Collected data:
____

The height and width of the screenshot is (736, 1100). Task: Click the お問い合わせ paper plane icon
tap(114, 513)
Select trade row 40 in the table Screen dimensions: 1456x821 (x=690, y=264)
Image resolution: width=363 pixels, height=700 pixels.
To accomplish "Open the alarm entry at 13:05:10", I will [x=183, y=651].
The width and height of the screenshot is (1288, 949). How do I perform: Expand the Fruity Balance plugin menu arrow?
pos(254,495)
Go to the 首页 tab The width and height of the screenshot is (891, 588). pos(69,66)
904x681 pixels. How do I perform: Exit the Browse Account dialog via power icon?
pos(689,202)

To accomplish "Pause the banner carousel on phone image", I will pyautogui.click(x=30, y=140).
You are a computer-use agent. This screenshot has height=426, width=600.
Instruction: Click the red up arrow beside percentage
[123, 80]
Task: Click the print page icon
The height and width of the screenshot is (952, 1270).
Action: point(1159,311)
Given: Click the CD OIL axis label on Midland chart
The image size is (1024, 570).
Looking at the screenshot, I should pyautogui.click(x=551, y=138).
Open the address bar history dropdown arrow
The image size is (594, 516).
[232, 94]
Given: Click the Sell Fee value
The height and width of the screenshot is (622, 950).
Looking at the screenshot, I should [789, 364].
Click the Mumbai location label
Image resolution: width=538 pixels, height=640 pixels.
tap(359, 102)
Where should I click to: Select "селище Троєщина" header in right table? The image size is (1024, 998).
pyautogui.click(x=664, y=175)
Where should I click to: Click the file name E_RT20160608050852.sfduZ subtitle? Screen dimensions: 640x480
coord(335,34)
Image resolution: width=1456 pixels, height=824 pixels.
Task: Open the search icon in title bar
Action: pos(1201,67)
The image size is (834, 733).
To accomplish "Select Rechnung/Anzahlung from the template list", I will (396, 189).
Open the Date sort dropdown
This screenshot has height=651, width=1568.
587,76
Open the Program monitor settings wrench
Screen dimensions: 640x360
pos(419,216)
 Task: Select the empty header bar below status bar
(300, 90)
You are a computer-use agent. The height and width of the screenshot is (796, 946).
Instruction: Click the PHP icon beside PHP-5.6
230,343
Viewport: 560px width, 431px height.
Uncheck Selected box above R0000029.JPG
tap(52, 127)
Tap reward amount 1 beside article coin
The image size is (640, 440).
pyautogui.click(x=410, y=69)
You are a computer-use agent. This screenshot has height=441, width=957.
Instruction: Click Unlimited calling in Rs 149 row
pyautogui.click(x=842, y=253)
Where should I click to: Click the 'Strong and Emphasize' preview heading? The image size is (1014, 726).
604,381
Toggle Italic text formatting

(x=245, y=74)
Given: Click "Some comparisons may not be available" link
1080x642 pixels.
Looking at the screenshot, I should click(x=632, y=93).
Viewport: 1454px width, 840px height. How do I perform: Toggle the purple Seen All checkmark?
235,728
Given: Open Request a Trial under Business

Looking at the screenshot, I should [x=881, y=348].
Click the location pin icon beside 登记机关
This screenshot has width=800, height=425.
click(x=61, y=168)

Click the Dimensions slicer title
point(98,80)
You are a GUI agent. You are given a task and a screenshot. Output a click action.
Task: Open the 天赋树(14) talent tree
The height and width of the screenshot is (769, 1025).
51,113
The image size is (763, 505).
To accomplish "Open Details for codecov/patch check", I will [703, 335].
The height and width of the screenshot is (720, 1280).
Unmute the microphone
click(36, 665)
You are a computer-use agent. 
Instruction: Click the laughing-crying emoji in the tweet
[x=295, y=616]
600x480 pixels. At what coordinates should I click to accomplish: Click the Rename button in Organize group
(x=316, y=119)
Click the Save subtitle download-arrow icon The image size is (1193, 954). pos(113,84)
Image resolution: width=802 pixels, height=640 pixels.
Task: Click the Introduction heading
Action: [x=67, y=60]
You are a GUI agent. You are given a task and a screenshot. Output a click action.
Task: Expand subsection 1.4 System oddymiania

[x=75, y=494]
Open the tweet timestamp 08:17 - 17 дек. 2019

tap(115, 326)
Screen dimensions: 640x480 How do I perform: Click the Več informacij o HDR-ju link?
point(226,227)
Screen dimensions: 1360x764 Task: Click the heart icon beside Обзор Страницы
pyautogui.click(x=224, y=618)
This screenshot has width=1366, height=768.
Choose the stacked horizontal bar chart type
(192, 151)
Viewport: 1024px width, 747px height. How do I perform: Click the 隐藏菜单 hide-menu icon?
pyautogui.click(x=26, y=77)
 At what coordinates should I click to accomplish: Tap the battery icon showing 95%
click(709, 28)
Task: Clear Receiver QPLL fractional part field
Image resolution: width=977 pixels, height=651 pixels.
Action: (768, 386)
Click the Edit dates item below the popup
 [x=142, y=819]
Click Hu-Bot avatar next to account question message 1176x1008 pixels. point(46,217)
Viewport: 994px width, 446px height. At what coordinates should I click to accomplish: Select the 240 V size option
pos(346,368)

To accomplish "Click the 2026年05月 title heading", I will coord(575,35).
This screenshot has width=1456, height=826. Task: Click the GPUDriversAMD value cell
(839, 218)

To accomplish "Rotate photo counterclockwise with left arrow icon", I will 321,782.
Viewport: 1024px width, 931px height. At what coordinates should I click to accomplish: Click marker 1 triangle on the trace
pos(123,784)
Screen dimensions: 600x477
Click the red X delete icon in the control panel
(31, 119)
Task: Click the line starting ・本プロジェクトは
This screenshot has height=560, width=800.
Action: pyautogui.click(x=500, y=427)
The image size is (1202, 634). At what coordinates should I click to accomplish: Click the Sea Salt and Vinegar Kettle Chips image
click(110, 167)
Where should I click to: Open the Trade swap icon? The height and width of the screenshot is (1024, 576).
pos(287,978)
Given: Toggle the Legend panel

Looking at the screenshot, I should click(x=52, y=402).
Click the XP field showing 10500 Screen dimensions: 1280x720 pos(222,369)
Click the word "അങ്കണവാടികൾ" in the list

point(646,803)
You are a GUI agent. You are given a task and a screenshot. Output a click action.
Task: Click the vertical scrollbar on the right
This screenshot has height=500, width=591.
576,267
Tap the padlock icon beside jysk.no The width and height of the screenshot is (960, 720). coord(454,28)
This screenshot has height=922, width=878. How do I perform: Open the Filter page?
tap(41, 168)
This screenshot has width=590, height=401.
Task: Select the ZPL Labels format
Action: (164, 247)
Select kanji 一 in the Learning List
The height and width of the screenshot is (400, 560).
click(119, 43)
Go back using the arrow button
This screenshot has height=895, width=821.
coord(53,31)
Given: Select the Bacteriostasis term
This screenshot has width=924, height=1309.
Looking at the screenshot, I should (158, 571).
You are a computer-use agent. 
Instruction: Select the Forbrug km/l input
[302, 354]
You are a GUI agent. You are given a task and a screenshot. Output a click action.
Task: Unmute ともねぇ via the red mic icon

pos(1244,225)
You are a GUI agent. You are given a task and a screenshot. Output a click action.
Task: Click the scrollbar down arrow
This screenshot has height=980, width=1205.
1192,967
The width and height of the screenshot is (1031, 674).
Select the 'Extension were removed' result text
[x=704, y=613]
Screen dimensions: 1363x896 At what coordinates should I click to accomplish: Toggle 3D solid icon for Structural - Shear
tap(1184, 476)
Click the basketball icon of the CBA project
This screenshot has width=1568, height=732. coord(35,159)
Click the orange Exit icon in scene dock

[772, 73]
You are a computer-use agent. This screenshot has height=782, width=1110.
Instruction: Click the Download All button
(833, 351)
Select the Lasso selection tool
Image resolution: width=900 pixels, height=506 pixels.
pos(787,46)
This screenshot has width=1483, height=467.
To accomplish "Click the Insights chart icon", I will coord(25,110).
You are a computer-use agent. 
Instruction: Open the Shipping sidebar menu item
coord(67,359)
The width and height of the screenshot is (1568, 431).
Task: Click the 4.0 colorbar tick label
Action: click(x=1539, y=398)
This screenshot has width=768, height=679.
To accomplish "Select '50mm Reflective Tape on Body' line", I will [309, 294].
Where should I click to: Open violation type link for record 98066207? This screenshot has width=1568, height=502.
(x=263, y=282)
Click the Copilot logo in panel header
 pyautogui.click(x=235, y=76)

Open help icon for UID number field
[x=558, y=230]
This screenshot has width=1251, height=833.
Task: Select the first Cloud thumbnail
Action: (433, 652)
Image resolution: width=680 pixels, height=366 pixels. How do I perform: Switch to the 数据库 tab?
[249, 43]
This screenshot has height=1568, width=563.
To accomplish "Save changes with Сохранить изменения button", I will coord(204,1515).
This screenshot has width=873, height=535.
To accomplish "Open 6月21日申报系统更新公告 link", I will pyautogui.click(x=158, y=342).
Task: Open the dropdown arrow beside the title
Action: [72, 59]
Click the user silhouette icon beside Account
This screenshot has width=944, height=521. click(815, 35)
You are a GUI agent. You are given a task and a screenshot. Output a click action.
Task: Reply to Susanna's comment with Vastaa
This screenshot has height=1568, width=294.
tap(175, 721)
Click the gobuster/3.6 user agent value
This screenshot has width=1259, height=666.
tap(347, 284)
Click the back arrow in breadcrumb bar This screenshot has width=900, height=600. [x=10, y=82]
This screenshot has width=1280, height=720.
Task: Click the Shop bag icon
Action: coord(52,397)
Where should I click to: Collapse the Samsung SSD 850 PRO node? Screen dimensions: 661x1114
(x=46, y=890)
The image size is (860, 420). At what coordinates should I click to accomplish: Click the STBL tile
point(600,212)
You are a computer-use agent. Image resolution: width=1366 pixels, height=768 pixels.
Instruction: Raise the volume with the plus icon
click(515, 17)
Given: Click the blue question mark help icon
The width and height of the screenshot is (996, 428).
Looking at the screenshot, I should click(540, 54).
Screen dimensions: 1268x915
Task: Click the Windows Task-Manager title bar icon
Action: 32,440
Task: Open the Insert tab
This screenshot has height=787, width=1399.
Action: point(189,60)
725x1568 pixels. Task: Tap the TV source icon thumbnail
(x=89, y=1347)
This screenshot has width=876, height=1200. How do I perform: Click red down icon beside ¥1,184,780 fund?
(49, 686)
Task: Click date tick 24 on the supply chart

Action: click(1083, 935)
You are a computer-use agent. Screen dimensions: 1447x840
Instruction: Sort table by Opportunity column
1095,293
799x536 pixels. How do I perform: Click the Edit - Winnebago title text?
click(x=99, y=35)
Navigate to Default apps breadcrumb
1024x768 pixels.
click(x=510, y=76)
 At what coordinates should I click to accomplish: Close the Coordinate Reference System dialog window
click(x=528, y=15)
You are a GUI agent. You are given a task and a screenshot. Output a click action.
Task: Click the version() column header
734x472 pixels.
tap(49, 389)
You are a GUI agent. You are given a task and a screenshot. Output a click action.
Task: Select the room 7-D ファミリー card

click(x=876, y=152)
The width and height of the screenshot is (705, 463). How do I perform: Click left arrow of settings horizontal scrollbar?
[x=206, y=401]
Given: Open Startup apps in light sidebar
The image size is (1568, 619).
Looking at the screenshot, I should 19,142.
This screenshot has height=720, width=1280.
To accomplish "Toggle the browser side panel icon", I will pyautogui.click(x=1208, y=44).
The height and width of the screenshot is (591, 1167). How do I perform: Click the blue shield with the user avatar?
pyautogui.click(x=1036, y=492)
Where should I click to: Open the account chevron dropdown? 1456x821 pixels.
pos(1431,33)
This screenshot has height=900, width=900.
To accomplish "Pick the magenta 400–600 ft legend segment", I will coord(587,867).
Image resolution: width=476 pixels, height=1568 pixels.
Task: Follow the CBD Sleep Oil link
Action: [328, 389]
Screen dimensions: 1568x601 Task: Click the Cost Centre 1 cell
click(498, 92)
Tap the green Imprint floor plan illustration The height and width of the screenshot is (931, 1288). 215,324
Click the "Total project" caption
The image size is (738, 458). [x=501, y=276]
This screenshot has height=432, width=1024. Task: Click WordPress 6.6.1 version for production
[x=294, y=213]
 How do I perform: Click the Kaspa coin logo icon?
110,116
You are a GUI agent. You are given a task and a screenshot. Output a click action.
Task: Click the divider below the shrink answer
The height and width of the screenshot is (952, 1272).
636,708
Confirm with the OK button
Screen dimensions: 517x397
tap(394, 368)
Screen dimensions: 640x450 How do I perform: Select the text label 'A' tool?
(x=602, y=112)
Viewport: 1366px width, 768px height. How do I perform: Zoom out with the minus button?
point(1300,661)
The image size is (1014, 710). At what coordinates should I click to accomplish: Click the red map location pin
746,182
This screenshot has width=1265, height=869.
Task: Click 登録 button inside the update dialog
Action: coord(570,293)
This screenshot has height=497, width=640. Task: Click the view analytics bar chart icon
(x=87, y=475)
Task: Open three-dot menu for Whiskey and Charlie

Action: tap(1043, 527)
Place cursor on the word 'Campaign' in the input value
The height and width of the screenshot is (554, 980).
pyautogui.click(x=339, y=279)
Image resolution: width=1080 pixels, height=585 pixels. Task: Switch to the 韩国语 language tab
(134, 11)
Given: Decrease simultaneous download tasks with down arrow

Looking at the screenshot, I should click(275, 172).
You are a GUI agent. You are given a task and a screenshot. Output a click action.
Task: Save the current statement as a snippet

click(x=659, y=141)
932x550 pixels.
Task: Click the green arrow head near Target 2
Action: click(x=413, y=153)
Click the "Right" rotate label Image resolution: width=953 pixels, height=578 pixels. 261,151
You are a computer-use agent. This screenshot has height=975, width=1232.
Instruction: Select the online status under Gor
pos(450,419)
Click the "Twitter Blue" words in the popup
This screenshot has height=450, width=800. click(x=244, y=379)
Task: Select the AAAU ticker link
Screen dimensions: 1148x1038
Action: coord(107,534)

____

Assignment: Look above for the line with "Viewport: 560px width, 431px height." and the line with "comparisons may not"; transcribe both and all lines in between, exactly, and nothing else.

Written reply:
Viewport: 560px width, 431px height.
Uncheck Selected box above R0000029.JPG
tap(52, 127)
Tap reward amount 1 beside article coin
The image size is (640, 440).
pyautogui.click(x=410, y=69)
You are a computer-use agent. This screenshot has height=441, width=957.
Instruction: Click Unlimited calling in Rs 149 row
pyautogui.click(x=842, y=253)
Where should I click to: Click the 'Strong and Emphasize' preview heading? The image size is (1014, 726).
604,381
Toggle Italic text formatting

(x=245, y=74)
Given: Click "Some comparisons may not be available" link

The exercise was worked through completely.